Tuesday, November 11, 2014

Note To The Faithful

Having lost friends over my current position on religion, I feel the need to clarify it and express it clearly. Many of you on my friend list are devout worshippers of some kind or another and, even though this won't be a giant news flash to anyone who's been paying much attention, I do want to get it quite out in the open.

I am an atheist in the sense Richard Dawkins means when he says that term. To this extent, I am not saying I know for an indisputable and certain fact that there is no god or gods, just that I very much doubt it for a variety of good reasons. You might say that makes me an agnostic, but what use is that term when I'm equally agnostic about Thor, Zeus, The Flying Spaghetti Monster, Gandalf the White, the Bajoran prophets, and the God of Abraham, Isaac, and Jacob? Your typical Christian is not agnostic in relation to these gods and are, in fact, atheists regarding them. So you can consider me wrong when I call myself an atheist and more properly refer to me as an agnostic if it makes you feel better, but honestly what's the difference past a certain point of nitpicking?

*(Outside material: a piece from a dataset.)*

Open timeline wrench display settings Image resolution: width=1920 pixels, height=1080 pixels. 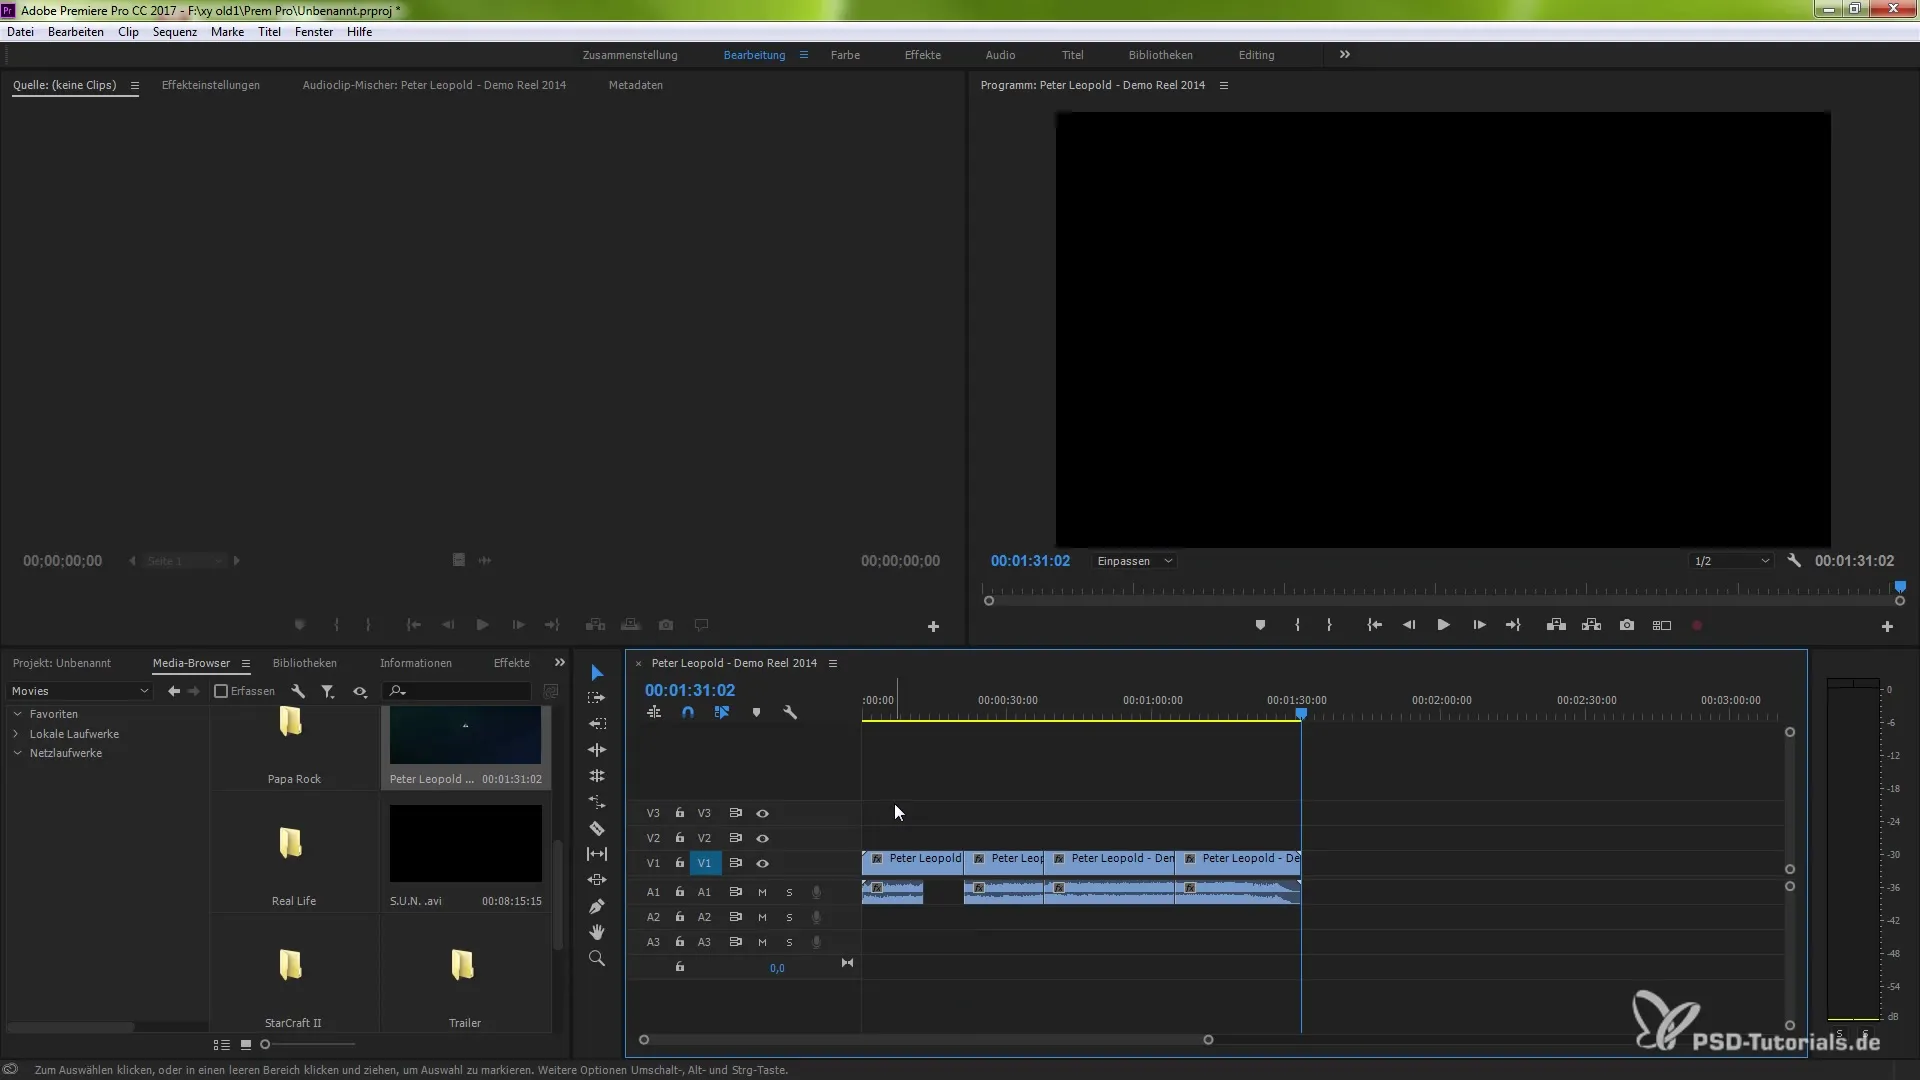pos(790,713)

Dawkins, who I have been studying and finding myself agreeing with, seems to argue against religion primarily becuase it demands belief with lack of evidence. For instance, compare science's insistance upon keeping everything a theory, including tetonic plates, gravity, the spherical nature of the Earth, and so on no matter how well they prove them to religion's insistance on everything it says about the world being unquestionably factual even after disproven rather conclusively or, in many cases, the religion in question just changes its mind about the rules. My concurance with Dawkins on these points certainly reinforces my position but does not form its core.

Fundamentally, I am unable to worship or believe in a God who denies me my individual liberty. The Christian God in particular does this constantly. Constantly throughout years of church and association with Christian friends being told to subvert my will to God's will. You know what? No. If God did not want me to have my will, why in the heck did he give it to me, and if he didn't give it to me, who outdid his omnipotence, and if it was Adam and Eve and the serpent's apple, what in that equation was more powerful than God? If you're omnipotent, you either are omnipotent or you aren't and if you leave apples that can nullify your omnipotence lying around and then act surprised when it gets nullified, especially with the influence of a serpent whom, by definition of being the creator of everything ever, you had to create yourself, you're pretty irresponsible and irrational. So Dawkins is right, I think, the more general question, but if you want to know why I rejected the Abrahamic God, then look no further than this. I will determine my own destiny and I won't believe that my ability to do so is supposed to only exist because an omnipotent perfect being got overpowered and planned imperfectly.